Small but swift Williams hopes his game can finally stick

H. Rick Bamman - The Bears' Chris Williams during OTA 
practice at the Walter Payton Center Wednesday, June 11, 2014 in Lake Forest.
H. Rick Bamman - The Bears' Chris Williams during OTA practice at the Walter Payton Center Wednesday, June 11, 2014 in Lake Forest.

LAKE FOREST – From the moment the final throw of team practice left Jimmy Clausen's grip, Chris Williams didn't seem to have a chance. The ball was headed too far to the left too quickly for anyone to grab. Some players were already turning to leave.

Then came a tiny blur of blue and orange. The 5-foot-8, 175-pound Williams emerged from a hiding place in the middle of the field to grab the ball with inches to spare before he tumbled and tumbled on the turf.

“Jimmy threw a good ball,” Williams said afterward. “I just came over there and got it.”

It's a single play at the end of a minicamp practice, but for Williams, fighting for his first full-year roster spot in the NFL, these moments are crucial. In fact, he'd like to make it a metaphor for everything he's trying to accomplish right now. He's trying to become more than a blur. In the process, he's hoping to splash onto the NFL scene, grabbing onto a dream that is currently at the edge of his grip.

Williams came to the Bears last December. The following March, when the Bears let star punt returner Devin Hester walk in free agency, the reasoning behind Marc Trestman picking up a former fellow Canadian Football League star seeemed to become more clear. Williams set the Canadian Football League record for return touchdowns in his last season with the Hamilton Tiger Cats in 2012, which then earned him a spot on the Saints. He's a small player who has made it with his feet ever since he clocked a 4.34 in the 40-yard dash prior to the 2009 NFL Draft.

But at Monday's minicamp, Williams wasn't the first or the second guy in line to return punts for the Bears. He was third, behind Micheal Spurlock and Armanti Edwards, who ran with their own footballs during the special teams sequence while the punts kept hitting the roof in the Walter Payton Center.

“We're much looking forward to the preseason and getting some live reps and getting some opportunities to showcase what I can do,” Williams said.

In his words, that's explode and make plays and “anything they need.” Despite his strong 40-time, Williams went undrafted due to knocks on his size. His entire life, he's had to go to a field to dispel the assumptions people make about him off it.

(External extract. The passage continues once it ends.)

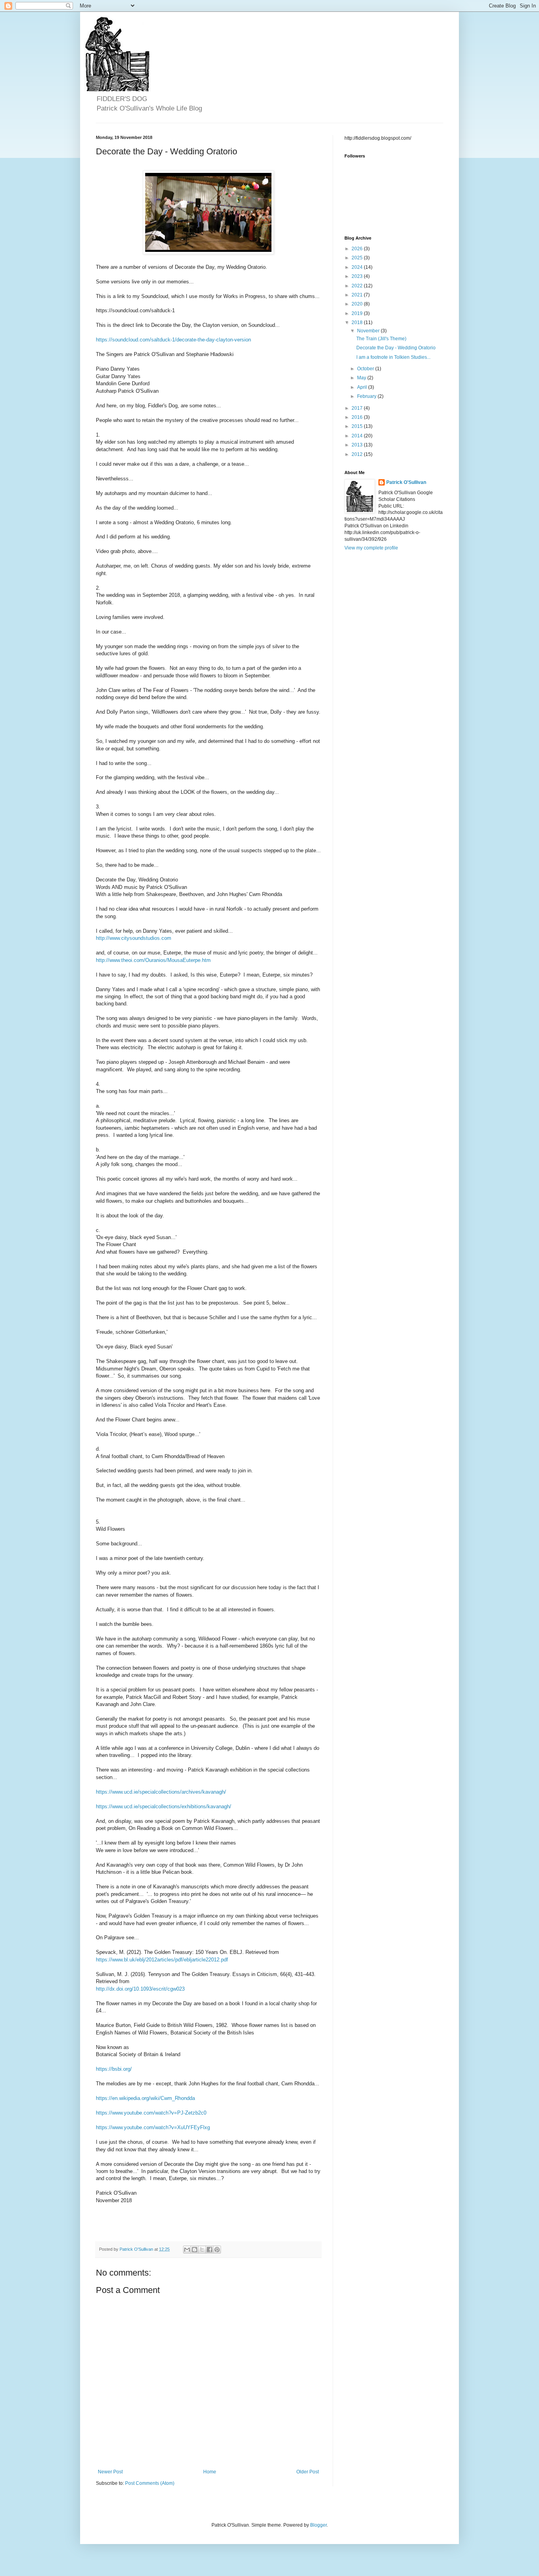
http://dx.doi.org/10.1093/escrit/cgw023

Right now, he's hoping to just get the chance. The Bears will have minicamp the next two days, which Trestman said is the ideal time for Bears brass to determine which players will get to join the team for training camp at the end of July in Bourbannais.

If Williams can stick around that long and into the season, it will be the first time in his short career. The 26-year old has joined the rosters of the Dolphins, Browns and Saints, only to receive temporary practice-squad work.

If Williams sticks around, he plans to show the Bears that the small frame can sometimes be a strength – not only as a punt returner hiding behind bigger blockers but as a wide receiver disappearing from coverages and finding small holes. To make that happen, he knows he'll have to make more plays like the one he had on Monday when Clausen's ball was too far away for Williams to catch up to, and he did anyway.

“I think thats something that's a little underrated in my game,” Williams said. “I'm definitely getting better. I have a long way to go, but I'm getting better every day.”